Thomas miró a Tom con el ceño fruncido y luego soltó una risa corta sin variar el gesto malhumorado de sus cejas.
—Ah, sí, claro. Le doy un empleo. Le daré un empleo a todo el que venga. Quizá hasta emplee a cien hombres.
—Nosotros pensamos que… —empezó Timothy en tono de disculpa.
Thomas le interrumpió.
—Sí, yo también he estado pensando —se dio la vuelta y se encaró con ellos—. Tengo algo que deciros. Os he estado pagando treinta centavos a la hora, ¿no es eso?
—Sí, desde luego… pero, señor Thomas…
—Y a cambio he obtenido treinta centavos de trabajo —juntó las manos endurecidas y pesadas.
—Intentamos hacer una buena jornada de trabajo.
—Bueno, maldita sea, pues esta mañana os pago veinticinco centavos por hora; lo tomas o lo dejas —la rabia que sentía hizo que el color rojo de su semblante se hiciera más intenso.
Timothy dijo:
—Hemos trabajado bien. Usted lo ha dicho.
—Ya lo sé. Pero la cosa es que al parecer ya no soy yo quien contrata a mis propios hombres —tragó saliva—. Mira—dijo—. Yo tengo sesenta y cinco acres. ¿Has oído alguna vez hablar de la Asociación de Granjeros?
—Pues claro que sí.
—Bueno, pues yo formo parte de ella.
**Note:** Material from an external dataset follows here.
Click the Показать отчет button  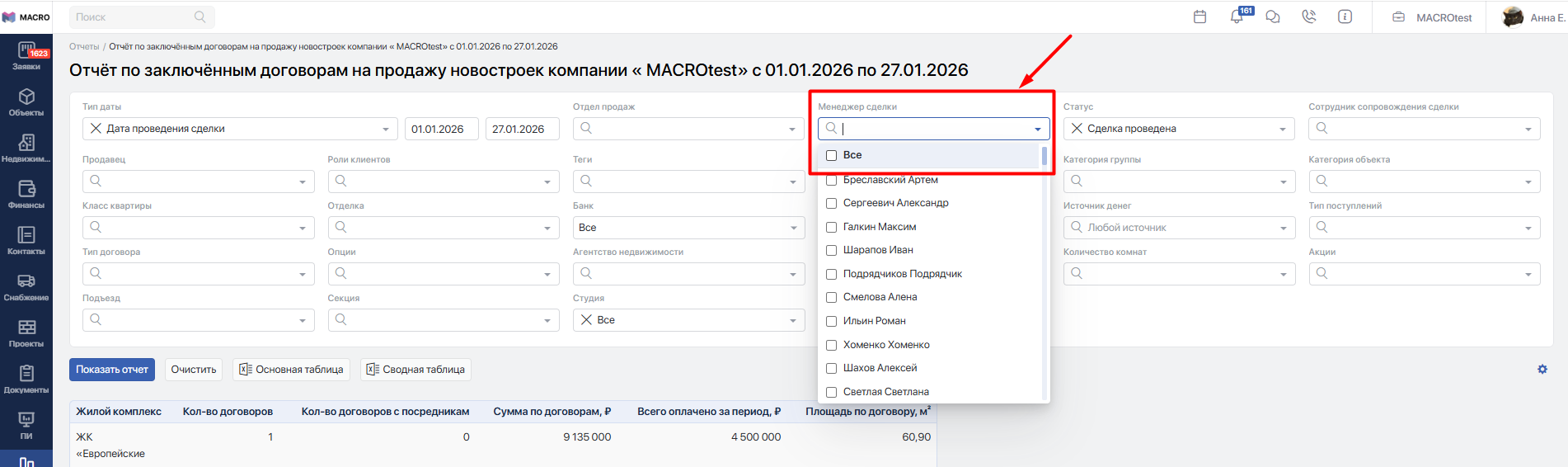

Anoche tuvimos una reunión. Ahora bien, ¿sabes quién dirige la Asociación? Te lo voy a decir. El Banco del Oeste. Ese banco posee la mayor parte de este valle y tiene acciones en todo lo que no es de su propiedad. Así que anoche el representante del banco me dijo, dice: «Usted está pagando treinta centavos por hora. Es mejor que lo reduzca a veinticinco.» Yo le dije: «Tengo buenos hombres. Merecen que les pague treinta.» Y él replicó: «No se trata de eso. El salario actual es de veinticinco centavos. Si usted paga treinta, provocará agitación. Y por cierto, ¿va usted a necesitar la cantidad acostumbrada del préstamo para la cosecha del año próximo?» —Thomas se interrumpió. Su respiración salía en jadeos entre sus labios—. ¿Entiendes? El salario es de veinticinco centavos… y tendrás que conformarte.
—Hemos trabajado bien —insistió Timothy en vano.
—¿Pero es que no te das cuenta? El banco emplea dos mil hombres y yo tres. Tengo letras que pagar. Si eres capaz de encontrar una salida, estaré encantado de ponerla en práctica. Estoy en sus manos, me tienen por el cuello.
Timothy meneó la cabeza.
—No sé qué decir.
—Espera aquí —Thomas caminó con premura hacia la casa. La puerta se cerró de golpe tras él. Volvió al cabo de un momento con un periódico en la mano—. ¿Has visto esto? Yo te lo leo: «Ciudadanos enfurecidos contra los agitadores rojos queman un campamento de emigrantes. Anoche un grupo de ciudadanos, encolerizados por las agitaciones que se estaban produciendo en un campamento local de emigrantes, redujeron las tiendas de campaña a cenizas y advirtieron a los agitadores que abandonaran el condado.»
Tom comenzó:
—Pero si yo… —y después cerró la boca y se quedó callado
Thomas dobló el periódico pulcramente y se lo metió en el bolsillo. Había recuperado el control de sí mismo una vez más. Dijo quedamente:
—Esos hombres fueron enviados por la Asociación. Ahora les estoy delatando. Si llegan a enterarse, el año que viene no tendré granja.
—Es que no sé qué decir —dijo Timothy—. Si había agitadores, comprendo que estuvieran furiosos.
Thomas dijo:
—Llevo mucho tiempo observándolo. Siempre hay agitadores rojos justo antes de una reducción de los salarios. Maldita sea, me tienen en una trampa. Bueno, ¿qué vais a hacer? ¿Veinticinco centavos?